Le ondate di calore, combinate con altri fattori da stress, non colpiscono tutti allo stesso modo. E i lavoratori più esposti sono quelli pagati peggio.
Gli immigrati, i braccianti, gli edili, i rider, i lavoratori della logistica e quelli retribuiti in modo frammentario e intermittente sono i più esposti al rischio di disidratazione e sovraesposizione al calore.
Questa nuova violenza di classe è conosciuta, e tollerata, nei paesi europei che registrano l’aumento choc delle temperature, ma sono i meno preparati per proteggere i lavoratori con una specifica legislazione.
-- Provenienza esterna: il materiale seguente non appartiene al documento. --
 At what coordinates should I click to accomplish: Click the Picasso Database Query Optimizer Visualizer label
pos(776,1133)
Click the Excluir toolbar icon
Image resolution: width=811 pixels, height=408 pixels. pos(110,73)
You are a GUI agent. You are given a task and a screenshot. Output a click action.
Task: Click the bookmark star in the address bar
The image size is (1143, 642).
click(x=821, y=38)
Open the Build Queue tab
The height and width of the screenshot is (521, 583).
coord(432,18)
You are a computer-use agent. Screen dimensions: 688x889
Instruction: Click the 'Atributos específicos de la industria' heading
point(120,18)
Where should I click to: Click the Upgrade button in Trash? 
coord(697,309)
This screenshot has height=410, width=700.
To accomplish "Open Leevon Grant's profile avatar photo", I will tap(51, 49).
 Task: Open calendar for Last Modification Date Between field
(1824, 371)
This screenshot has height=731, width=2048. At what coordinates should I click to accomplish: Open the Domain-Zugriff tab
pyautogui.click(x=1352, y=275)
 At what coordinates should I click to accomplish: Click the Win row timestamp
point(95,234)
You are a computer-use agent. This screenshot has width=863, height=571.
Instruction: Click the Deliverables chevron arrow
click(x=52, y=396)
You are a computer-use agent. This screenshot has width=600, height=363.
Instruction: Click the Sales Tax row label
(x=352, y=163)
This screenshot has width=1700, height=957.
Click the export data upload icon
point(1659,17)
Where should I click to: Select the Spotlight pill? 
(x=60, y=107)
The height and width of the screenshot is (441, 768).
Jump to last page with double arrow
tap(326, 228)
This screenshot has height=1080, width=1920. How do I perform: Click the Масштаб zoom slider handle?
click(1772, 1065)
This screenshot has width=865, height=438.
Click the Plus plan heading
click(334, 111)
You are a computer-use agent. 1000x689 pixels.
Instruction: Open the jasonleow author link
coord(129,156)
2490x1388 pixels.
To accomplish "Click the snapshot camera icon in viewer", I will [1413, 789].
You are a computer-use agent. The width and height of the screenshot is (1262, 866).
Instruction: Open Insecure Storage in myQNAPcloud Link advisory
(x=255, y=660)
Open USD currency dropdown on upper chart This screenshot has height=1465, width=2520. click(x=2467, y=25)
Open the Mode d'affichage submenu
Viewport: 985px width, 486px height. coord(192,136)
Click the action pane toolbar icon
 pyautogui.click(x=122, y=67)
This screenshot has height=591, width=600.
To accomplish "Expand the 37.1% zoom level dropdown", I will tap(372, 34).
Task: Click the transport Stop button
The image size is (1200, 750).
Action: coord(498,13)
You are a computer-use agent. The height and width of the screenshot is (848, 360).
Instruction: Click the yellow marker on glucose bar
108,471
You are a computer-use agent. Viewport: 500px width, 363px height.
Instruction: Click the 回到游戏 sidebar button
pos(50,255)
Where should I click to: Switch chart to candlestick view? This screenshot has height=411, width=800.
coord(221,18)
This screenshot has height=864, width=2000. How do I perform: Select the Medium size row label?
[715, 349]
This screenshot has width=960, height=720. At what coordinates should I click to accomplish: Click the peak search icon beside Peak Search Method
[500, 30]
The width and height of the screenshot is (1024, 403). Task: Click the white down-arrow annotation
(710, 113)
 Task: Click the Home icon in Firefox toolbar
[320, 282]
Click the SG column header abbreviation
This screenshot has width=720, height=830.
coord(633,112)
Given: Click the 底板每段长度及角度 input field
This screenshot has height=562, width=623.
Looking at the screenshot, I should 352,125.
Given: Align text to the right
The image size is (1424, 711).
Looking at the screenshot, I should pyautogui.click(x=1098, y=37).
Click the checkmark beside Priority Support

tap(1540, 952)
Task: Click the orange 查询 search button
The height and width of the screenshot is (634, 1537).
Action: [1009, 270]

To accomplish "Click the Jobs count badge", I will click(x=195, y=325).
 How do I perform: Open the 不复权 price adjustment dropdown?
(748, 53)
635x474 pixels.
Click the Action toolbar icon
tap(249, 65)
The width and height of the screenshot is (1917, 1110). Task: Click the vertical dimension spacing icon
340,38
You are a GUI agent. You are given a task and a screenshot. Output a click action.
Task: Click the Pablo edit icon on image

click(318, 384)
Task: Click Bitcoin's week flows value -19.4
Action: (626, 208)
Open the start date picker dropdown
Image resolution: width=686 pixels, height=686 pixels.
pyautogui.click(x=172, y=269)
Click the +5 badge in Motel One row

In Francia, il codice del lavoro non stabilisce una temperatura massima sul luogo di lavoro, ma esiste una norma che permette ai lavoratori di fermarsi quando temono un pericolo immediato per la loro vita. In mancanza di una legge, una simile situazione può essere soggetta a interpretazione, dunque a conflitti e ricorsi.
In Italia il diritto del lavoro non definisce una temperatura massima consentita sul luogo di lavoro ma, analogamente alla Francia, richiede che i datori di lavoro si assicurino che sia possibile lavorare in sicurezza.
La Cassazione, con la sentenza 6631 del primo aprile 2015, ha deciso che i lavoratori hanno il diritto di interrompere la loro attività – senza perdere il reddito o essere licenziati – se il datore di lavoro non garantisce condizioni di lavoro sicure o li fa lavorare a temperature proibitive.
La sentenza parlava di temperature estremamente basse, non c’è motivo di interpretarla in senso contrario. Ma appunto, bisogna dimostrarlo.
La Germania definisce la temperatura massima che dovrebbe essere raggiunta sul posto di lavoro in 26 gradi in circostanze normali, ma questo non è un limite sancito dalla legge.
Quando il termometro supera i 35 gradi l’ambiente di lavoro è considerato «inadatto». Ciò non significa che i lavoratori debbano andare a casa: i datori di lavoro devono piuttosto provvedere a raffreddare l’ambiente. Nel frattempo, potrebbero fare la «siesta».
Sembra una battuta, ma è stata ripresa dai media anche in Italia. Anja Piel, del sindacato DGB ha invitato a ragionare seriamente: «Le valutazioni del rischio non sono ancora lo standard nelle aziende – una mancanza del tutto inaccettabile, considerando i cambiamenti climatici e le estati estreme». Fa una grande differenza se le persone lavorano in un ufficio, in un magazzino o in un cantiere.
La Spagna, invece, regolamenta in modo piuttosto chiaro la temperatura massima sul luogo di lavoro. L’Istituto Nazionale per l’Igiene e la Sicurezza sul Lavoro sostiene che per il lavoro in ufficio è necessaria una temperatura compresa tra i 17 e i 27 gradi centigradi, mentre i lavori che richiedono un leggero sforzo fisico dovrebbero essere svolti a una temperatura compresa tra i 14 e i 25 gradi.
Se un datore di lavoro non rispetta i requisiti può essere denunciato all’Inspección de Trabajo y Seguridad Social o a un sindacato.
La sociologa spagnola Claudia Narocki, nel rapporto Heatwaves as an occupational hazard scritto per l’Istituto sindacale europeo (Etui), ha sostenuto che le politiche esistenti siano ispirate ai piani della salute pubblica adottati dal 2004. Si concentrano su segmenti della popolazione considerati vulnerabili come gli anziani.
E sono stati preparati senza il contributo delle organizzazioni sindacali e dei datori di lavoro. La prevenzione del caldo sul lavoro deve ancora essere integrata nelle politiche di adattamento ai cambiamenti climatici.
Gli interventi adottati in maniera emergenziale non incidono sui doveri di prevenzione da parte dei datori di lavoro. La particolarità dei rapporti di lavoro sfuggono a protocolli improvvisati o ai «consigli» sulla prevenzione.
In molti contesti professionali le specifiche esigenze sono ignorate o lasciate alle contingenze del momento. Si continua con l’invito neoliberale a controllare i comportamenti, invece di legiferare in nome del benessere e della sicurezza dei lavoratori.